Which lines in the records below contain the word "Création"? Show each of them, treating upper and lower case as different.

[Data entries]
## START

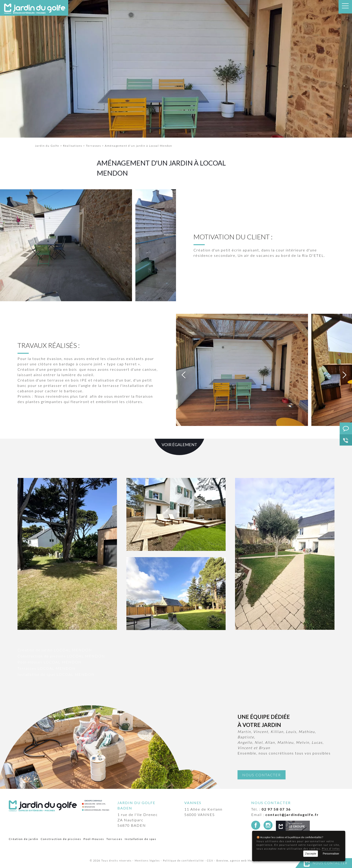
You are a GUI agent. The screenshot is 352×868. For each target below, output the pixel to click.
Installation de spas (141, 839)
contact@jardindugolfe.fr (292, 814)
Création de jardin (24, 839)
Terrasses (115, 839)
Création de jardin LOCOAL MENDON (55, 650)
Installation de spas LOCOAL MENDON (56, 674)
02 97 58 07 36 (276, 809)
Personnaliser (331, 854)
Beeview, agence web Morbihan (239, 860)
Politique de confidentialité (183, 860)
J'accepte (310, 854)
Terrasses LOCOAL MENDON (47, 668)
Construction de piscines (61, 839)
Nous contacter (330, 863)
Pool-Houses (94, 839)
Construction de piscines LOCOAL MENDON (61, 656)
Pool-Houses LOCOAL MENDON (50, 662)
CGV (210, 860)
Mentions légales (147, 860)
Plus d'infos (331, 848)
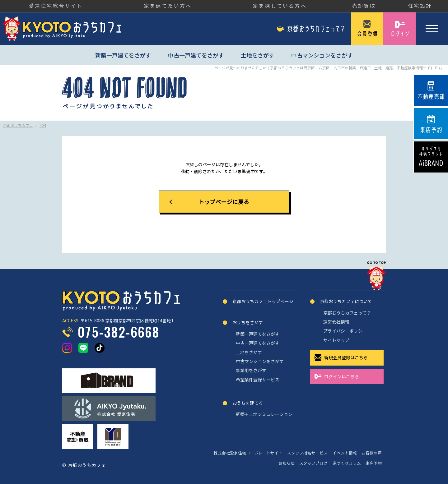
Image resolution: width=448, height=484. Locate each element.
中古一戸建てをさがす (196, 55)
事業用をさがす (251, 370)
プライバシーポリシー (345, 331)
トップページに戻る (224, 201)
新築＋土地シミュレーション (264, 414)
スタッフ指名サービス (307, 453)
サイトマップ (336, 340)
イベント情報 (345, 453)
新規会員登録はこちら (346, 357)
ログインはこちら (342, 376)
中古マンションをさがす (322, 55)
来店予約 (374, 463)
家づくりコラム (347, 463)
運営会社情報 (336, 322)
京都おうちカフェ (62, 29)
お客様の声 (371, 453)
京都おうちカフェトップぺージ (263, 301)
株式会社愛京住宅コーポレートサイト (248, 453)
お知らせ (287, 463)
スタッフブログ (313, 463)
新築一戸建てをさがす (123, 55)
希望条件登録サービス (258, 380)
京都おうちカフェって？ (347, 313)
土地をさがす (258, 55)
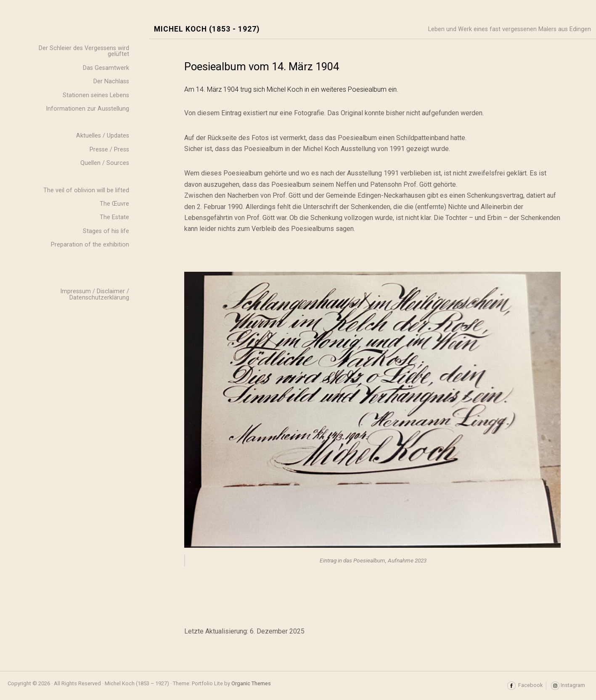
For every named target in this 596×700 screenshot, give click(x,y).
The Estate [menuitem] (114, 217)
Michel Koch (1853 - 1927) (207, 29)
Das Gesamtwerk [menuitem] (106, 68)
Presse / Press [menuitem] (109, 149)
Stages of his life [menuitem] (106, 231)
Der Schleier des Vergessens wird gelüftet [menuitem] (84, 51)
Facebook (525, 686)
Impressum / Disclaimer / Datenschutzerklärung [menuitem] (95, 294)
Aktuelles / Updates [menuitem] (103, 135)
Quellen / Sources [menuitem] (105, 163)
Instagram (568, 686)
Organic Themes (251, 683)
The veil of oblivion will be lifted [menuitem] (86, 190)
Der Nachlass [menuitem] (111, 81)
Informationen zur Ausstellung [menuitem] (87, 109)
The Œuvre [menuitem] (114, 204)
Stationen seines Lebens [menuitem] (96, 95)
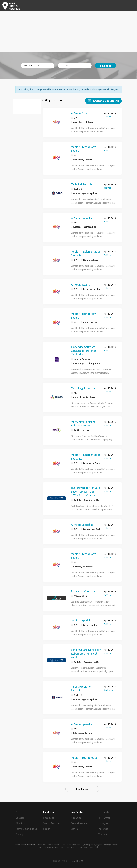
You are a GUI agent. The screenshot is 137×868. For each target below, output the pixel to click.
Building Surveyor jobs (112, 843)
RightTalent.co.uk (74, 843)
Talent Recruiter (68, 846)
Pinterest (103, 828)
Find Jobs (106, 66)
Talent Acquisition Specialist (81, 687)
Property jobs (93, 846)
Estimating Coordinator (85, 590)
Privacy (19, 833)
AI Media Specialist (82, 217)
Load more (82, 788)
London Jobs (81, 846)
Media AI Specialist (82, 619)
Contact (20, 816)
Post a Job (49, 816)
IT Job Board (41, 843)
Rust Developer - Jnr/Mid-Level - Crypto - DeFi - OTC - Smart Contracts (86, 490)
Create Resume (79, 822)
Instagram (104, 822)
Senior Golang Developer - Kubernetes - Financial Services (86, 652)
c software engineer (29, 107)
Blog (18, 811)
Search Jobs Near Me (57, 843)
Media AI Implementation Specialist (86, 252)
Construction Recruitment (49, 846)
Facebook (108, 811)
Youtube (103, 833)
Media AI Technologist (84, 756)
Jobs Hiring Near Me (75, 860)
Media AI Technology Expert (83, 148)
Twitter (106, 816)
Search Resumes (52, 822)
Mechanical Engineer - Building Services (84, 422)
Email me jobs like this (106, 99)
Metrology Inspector (83, 386)
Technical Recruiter (82, 183)
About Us (21, 822)
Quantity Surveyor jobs (92, 843)
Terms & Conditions (26, 828)
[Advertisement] (68, 31)
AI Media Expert (80, 112)
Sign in (47, 828)
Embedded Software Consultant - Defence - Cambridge (84, 349)
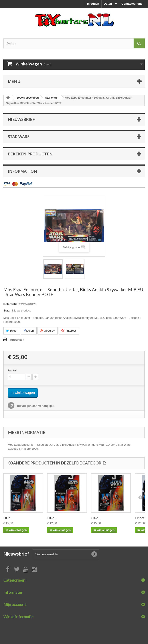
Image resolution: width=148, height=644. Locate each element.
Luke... (8, 518)
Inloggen (93, 4)
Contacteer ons (132, 4)
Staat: (7, 310)
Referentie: (11, 304)
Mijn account (15, 604)
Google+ (47, 330)
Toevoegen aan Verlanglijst (35, 406)
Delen (29, 330)
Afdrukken (17, 340)
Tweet (12, 330)
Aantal (12, 370)
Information (22, 171)
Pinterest (69, 330)
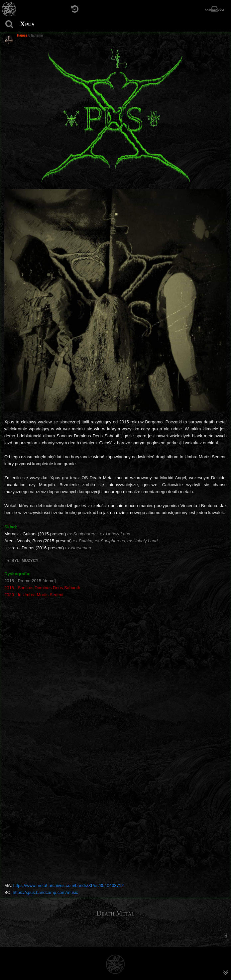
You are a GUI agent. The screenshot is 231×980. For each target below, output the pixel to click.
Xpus (27, 24)
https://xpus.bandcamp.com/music (45, 892)
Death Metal (115, 913)
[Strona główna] (9, 9)
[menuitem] (226, 935)
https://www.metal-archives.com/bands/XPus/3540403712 (69, 885)
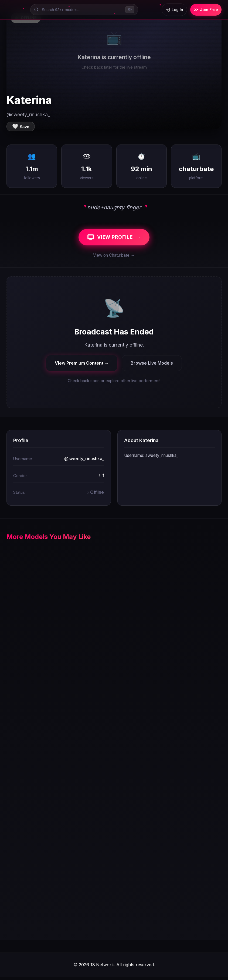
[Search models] (82, 10)
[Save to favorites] (21, 126)
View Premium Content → (82, 366)
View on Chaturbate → (114, 258)
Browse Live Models (152, 366)
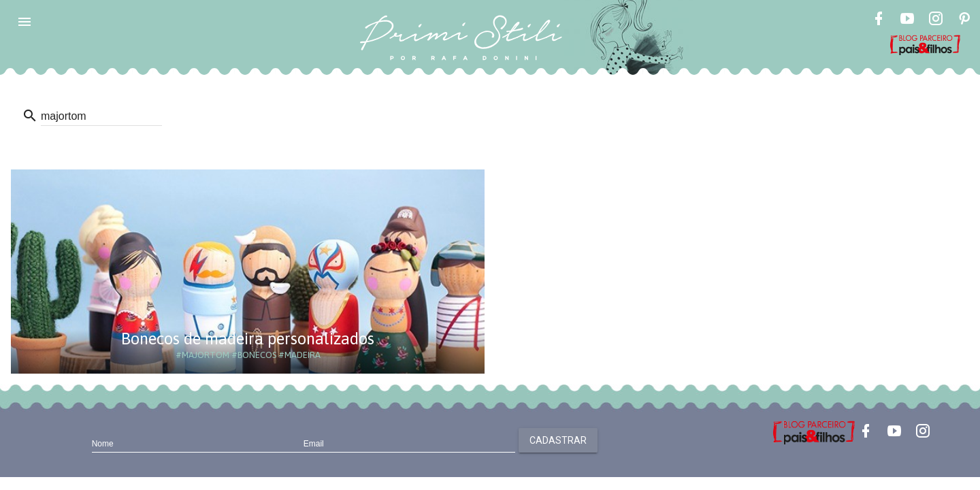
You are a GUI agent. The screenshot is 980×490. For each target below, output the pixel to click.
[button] (24, 22)
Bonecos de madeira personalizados (248, 338)
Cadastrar (558, 440)
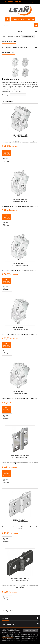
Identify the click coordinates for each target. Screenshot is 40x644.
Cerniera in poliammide (20, 579)
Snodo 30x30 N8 (20, 135)
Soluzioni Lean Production (14, 47)
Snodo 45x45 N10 (20, 263)
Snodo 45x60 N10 (20, 328)
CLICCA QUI (6, 640)
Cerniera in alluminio (20, 520)
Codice (15, 137)
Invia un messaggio (28, 2)
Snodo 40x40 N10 (20, 199)
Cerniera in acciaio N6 (20, 456)
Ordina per (6, 95)
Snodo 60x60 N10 (20, 392)
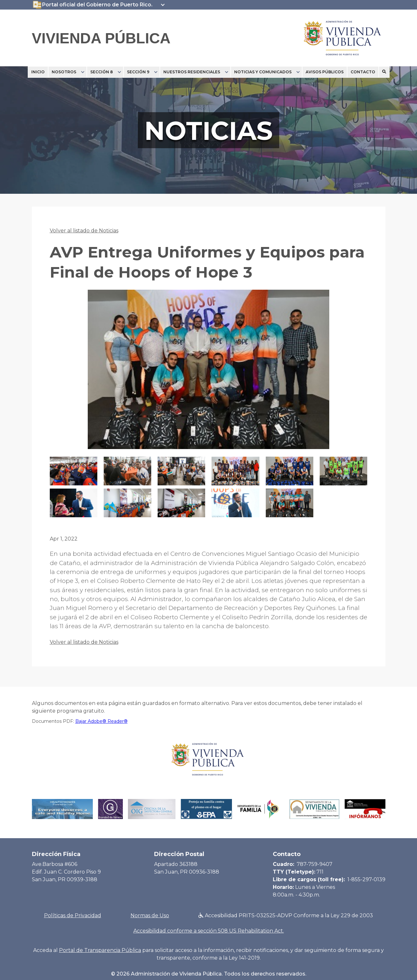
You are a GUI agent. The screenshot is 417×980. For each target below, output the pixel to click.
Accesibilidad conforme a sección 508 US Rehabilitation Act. (209, 931)
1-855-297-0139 (366, 880)
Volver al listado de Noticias (84, 231)
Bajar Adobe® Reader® (101, 721)
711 (320, 872)
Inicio (38, 72)
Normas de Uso (150, 915)
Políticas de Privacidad (73, 915)
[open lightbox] (209, 373)
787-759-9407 (315, 864)
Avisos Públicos (324, 72)
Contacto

## END

[WORKED ANSWER]
Création de jardin (24, 839)
Création de jardin LOCOAL MENDON (55, 650)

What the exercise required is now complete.